§ **Task to carry out**: Reproduce the entries beneath exactly, without their images.

§ **Dataset items**:
####
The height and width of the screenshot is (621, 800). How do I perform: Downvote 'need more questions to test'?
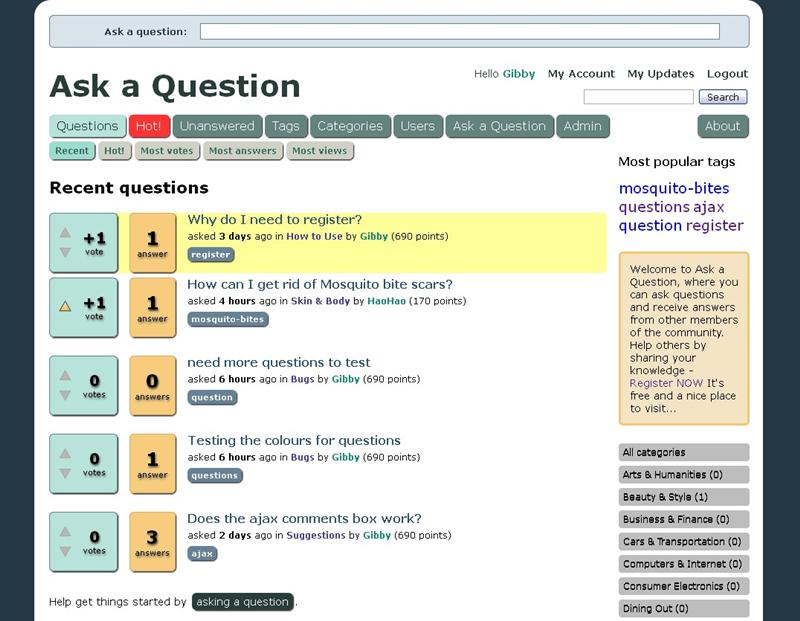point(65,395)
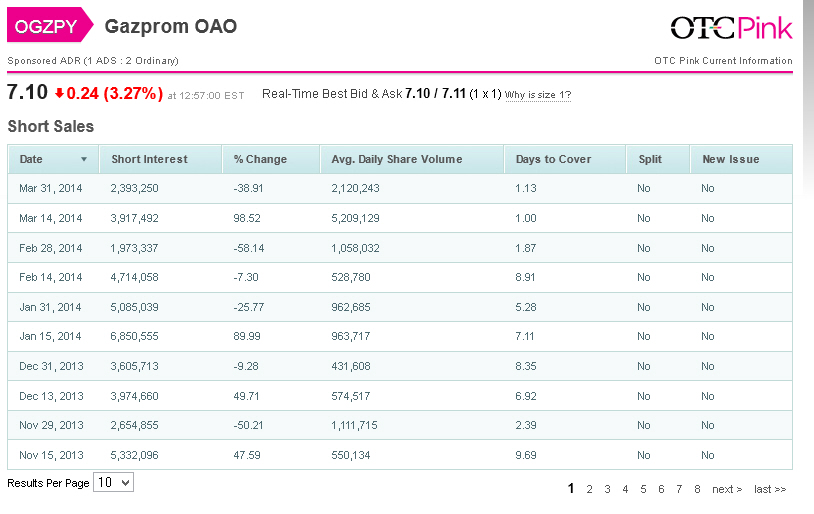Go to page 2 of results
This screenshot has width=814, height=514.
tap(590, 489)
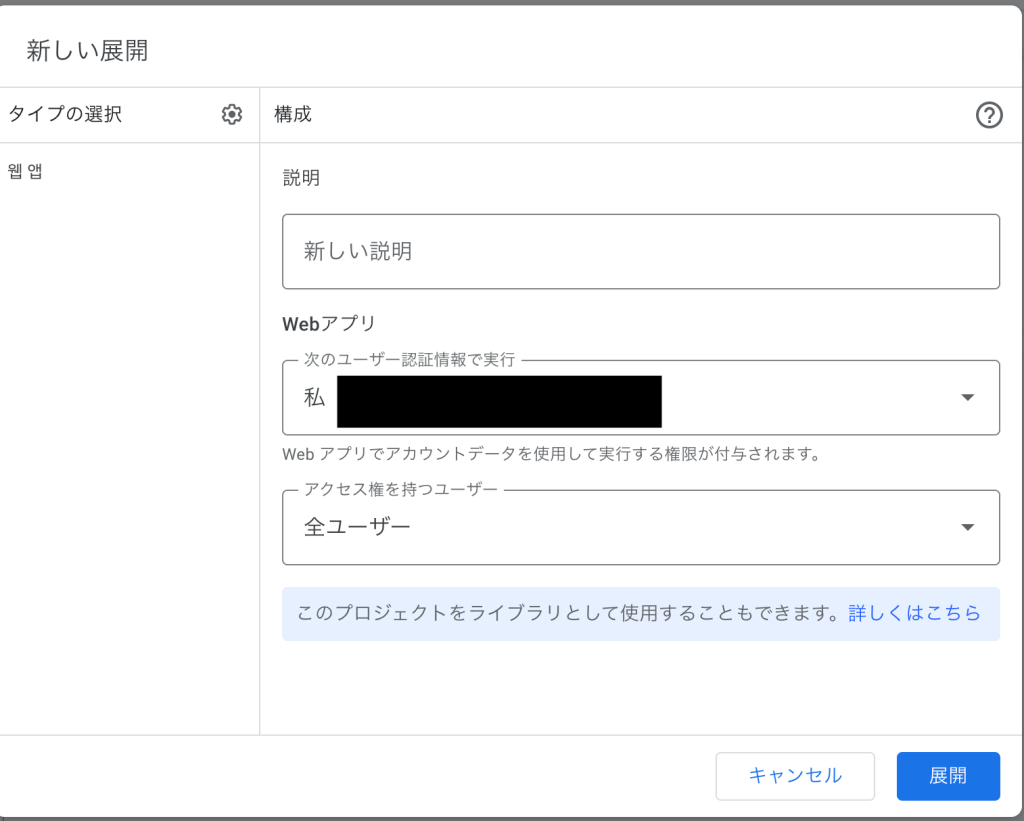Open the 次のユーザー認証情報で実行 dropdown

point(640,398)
####
§ **Solution**:
The height and width of the screenshot is (621, 800). How do I perform: Downvote 'need more questions to test'?
point(65,395)
Go to page 2 of results
This screenshot has width=814, height=514.
tap(590, 489)
Open the 次のユーザー認証情報で実行 dropdown

point(640,398)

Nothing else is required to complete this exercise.